Silvester war ich übrigens an der Ostsee: Lübecker Bucht. Ich hatte meine Habseligkeiten mit Seemannsgarn umwickelt und wartete in Grömitz an der Landungsbrücke auf ein Schiff, das kommen würde. Aber da waren nur Möwen, Schwäne fütternde Spaziergänger und Quallen im Flachwasser, die toter Mann spielten. Und es nieselte. Schließlich machte mich der Glühweingeruch aus einer Promenadenbude wieder zur Landratte. Eine Tüte Mutzen und drei Tassen mit Schuss, um den Jahreswechsel zu versüßen. Aber auf dem Schiff hätte es Rum gegeben, dachte ich mit glasigem Blick zum Horizont, Rum und Salzheringe mit Schiffszwieback. Wenigstens spürte ich allmählich das Mereswogen unter mir. Doch als ich an das Seebeben vor Sumatra dachte, war es aus mit der Seemannsromantik. Ich gab die letzte Glühweintasse ab und fuhr nach Berlin zurück.
Das inszenierte Leben aus Anspruch und Langerweile hatte mich wieder.
In der U6 gab es eine Schlägerei von Jugendlichen. Wie routiniert doch die übrigen Fahrgäste das Abteil wechselten. Zwei Stationen später standen vier weitere Idioten auf dem Bahnsteig (Alter und IQ lagen zusammen bei etwa 75). Sie schabten sich mit aufklappbaren Rasiermessern Muster in die ohnehin kurzen Haare und sahen aus, als hätte man Araber und Skinheads in einen Topf geworfen und einmal zu kräftig umgerührt.
Ungerührt fuhr ich weiter, zum "Sushi Circle" in der Französischen Straße. Immer wieder gut dort, wenn sie bei "All you can eat" auch die Preise angezogen haben (15,99 statt 13,99). Freunde, die mich begleiteten, meinten, das könne durchaus an meiner Gefräßigkeit liegen. Ich wollte widersprechen, hatte jedoch den Mund voll.
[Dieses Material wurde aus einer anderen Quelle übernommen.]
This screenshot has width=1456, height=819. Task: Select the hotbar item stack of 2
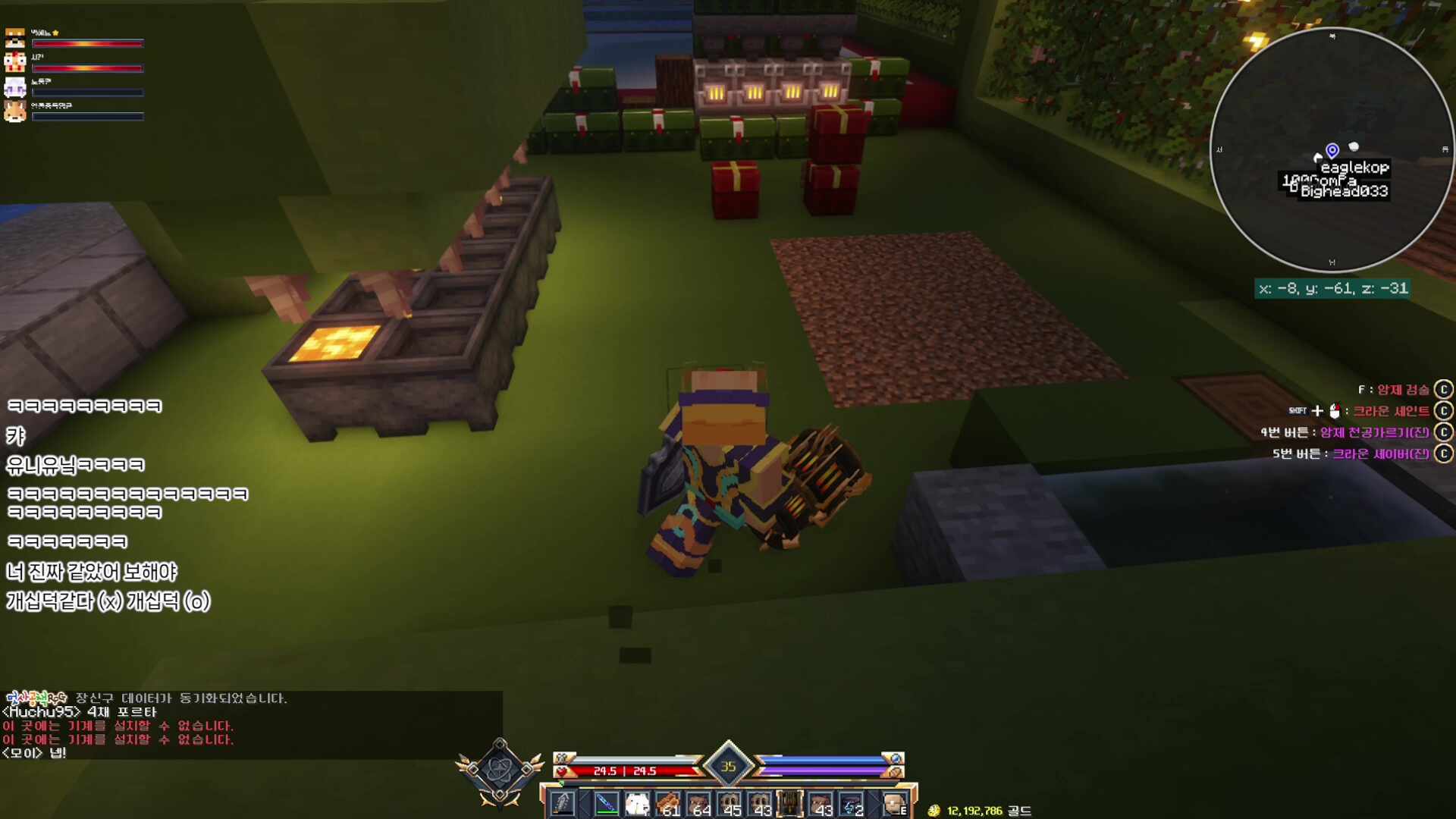[x=851, y=803]
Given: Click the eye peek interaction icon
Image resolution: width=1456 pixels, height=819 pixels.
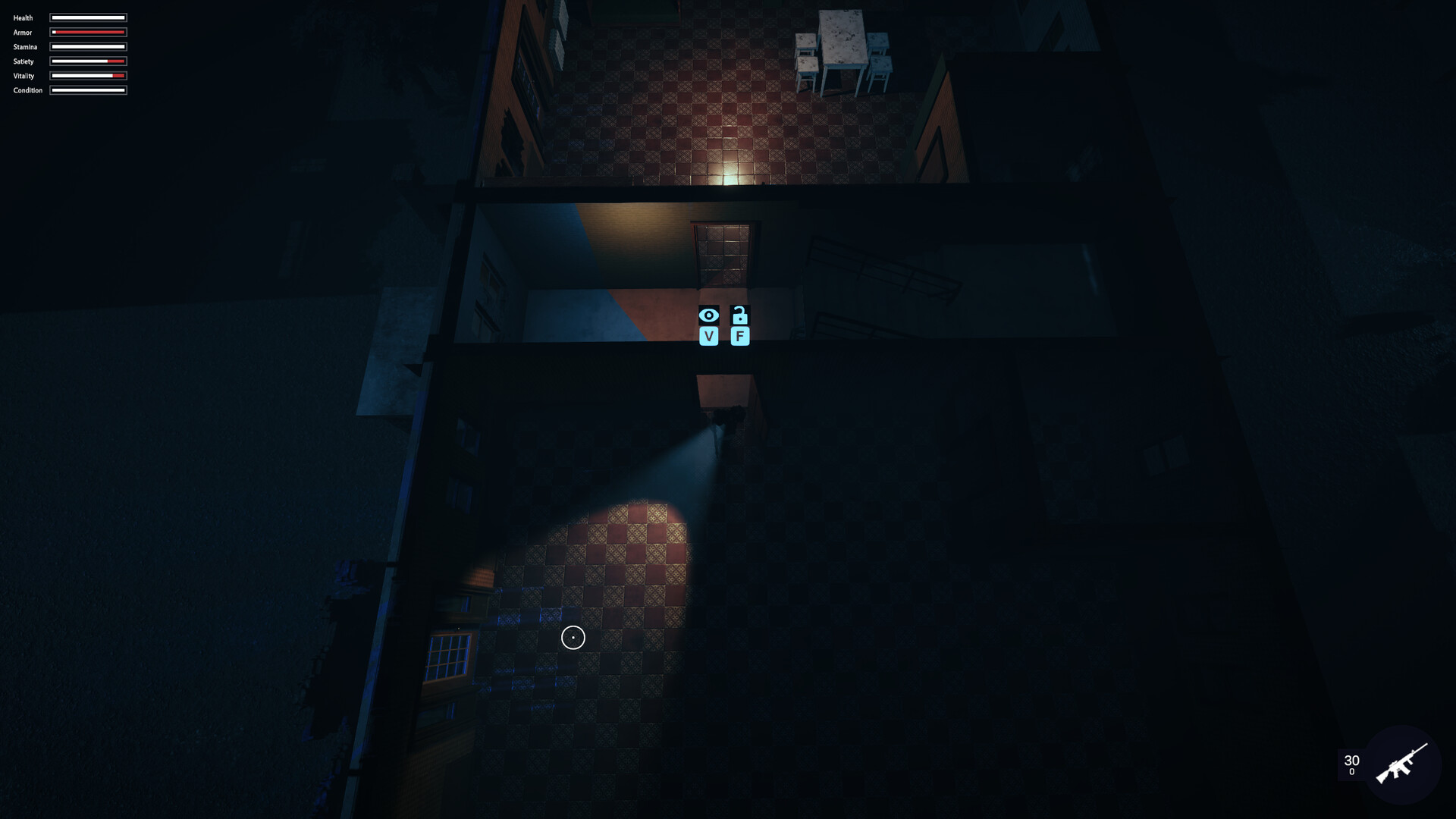Looking at the screenshot, I should pos(710,314).
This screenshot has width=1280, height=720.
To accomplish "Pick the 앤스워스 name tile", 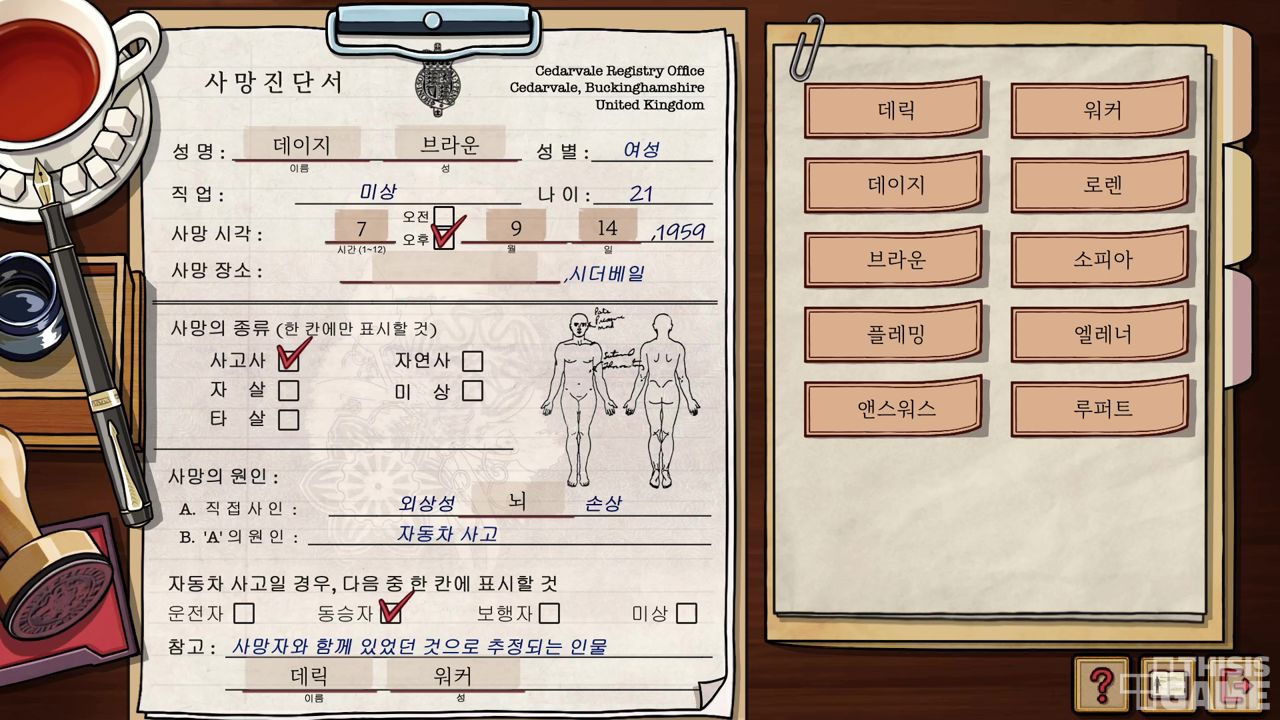I will [x=895, y=408].
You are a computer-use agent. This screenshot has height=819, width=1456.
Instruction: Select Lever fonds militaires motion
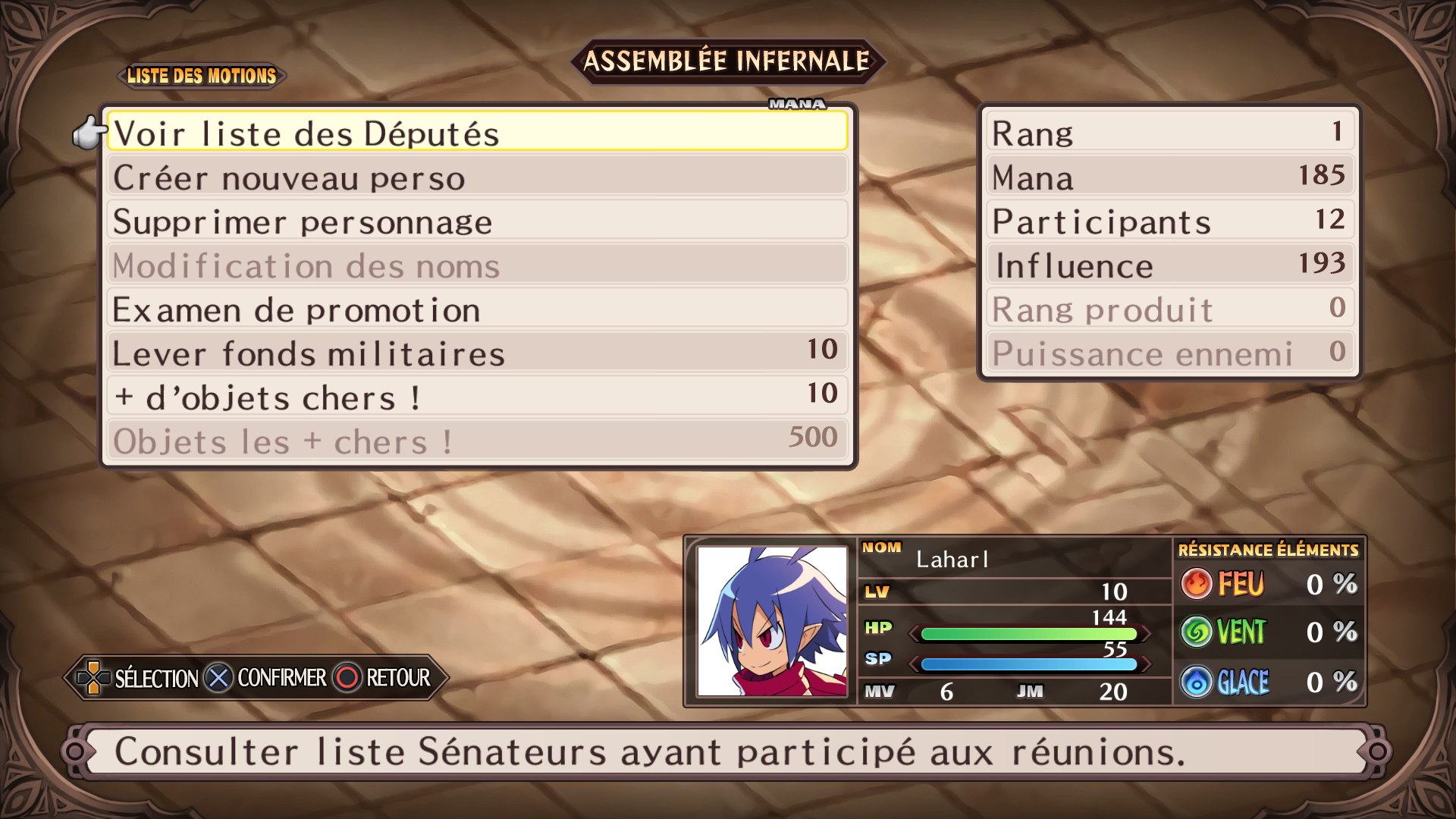[x=476, y=353]
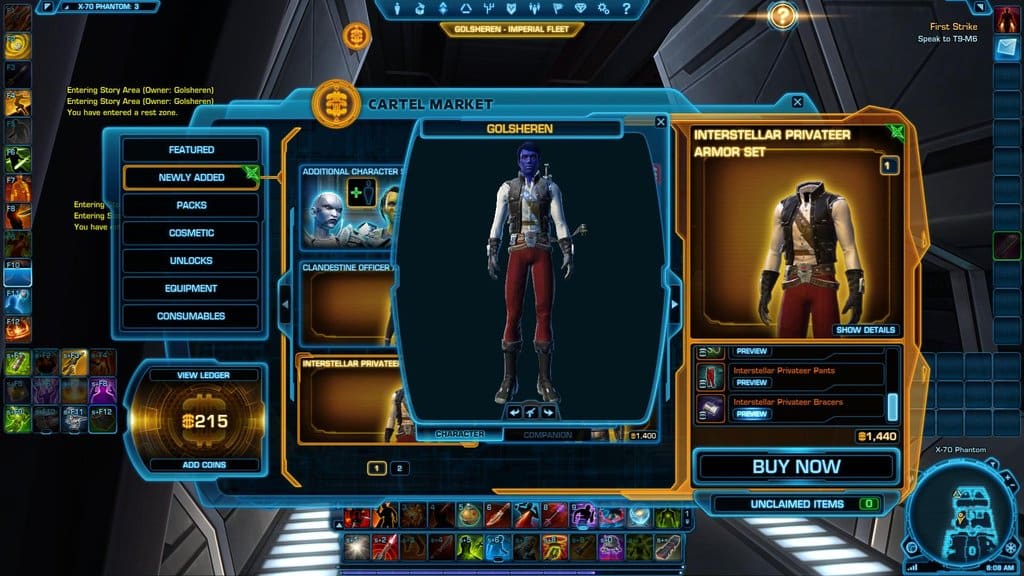Choose the Consumables category
The image size is (1024, 576).
pos(191,316)
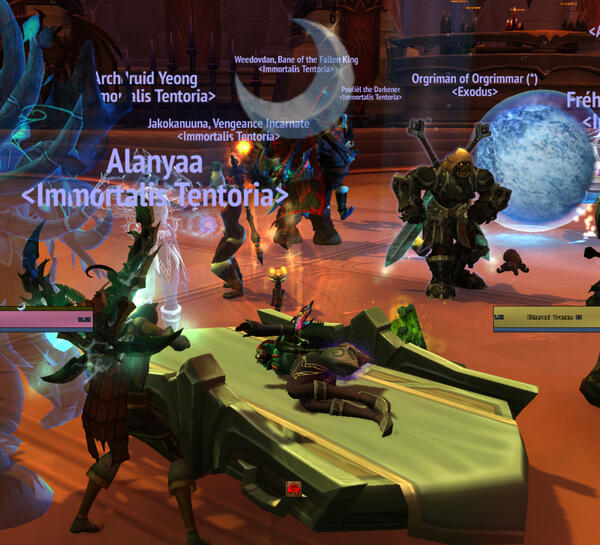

Hinterher kullerten wir alle wie gut gefüllte Maki-Röllchen ins Kino, um uns ironischerweise "Die fetten Jahre sind vorbei" anzusehen, mit Daniel Brühl aus "Goodbye Lenin". Nach anfänglicher Skepsis (Propagandagefahr und Wackelkamera) gefiel mir der Film immer mehr. Wegen der Mischung aus Ernsthaftigkeit und Humor. Es ging nicht vordergründig um Terrorismus (gegen Globalisierung und die "Diktatur des Kapitals"), sondern um Aufrichtigkeit und die Aufrechterhaltung von Idealen. Der Film war nicht nur spannend und machte Spaß (auch wegen der Unvorhersehbarkeit), er war auch Anstoß, den eigenen Lebensplan wieder zu hinterfragen ("Bin ich spießig geworden? Wie wollte ich leben? Wie lebe ich jetzt?"). Und sein Leben hinterfragen sollte man so regelmäßig wie prophylaktisch zum Zahnarzt gehen.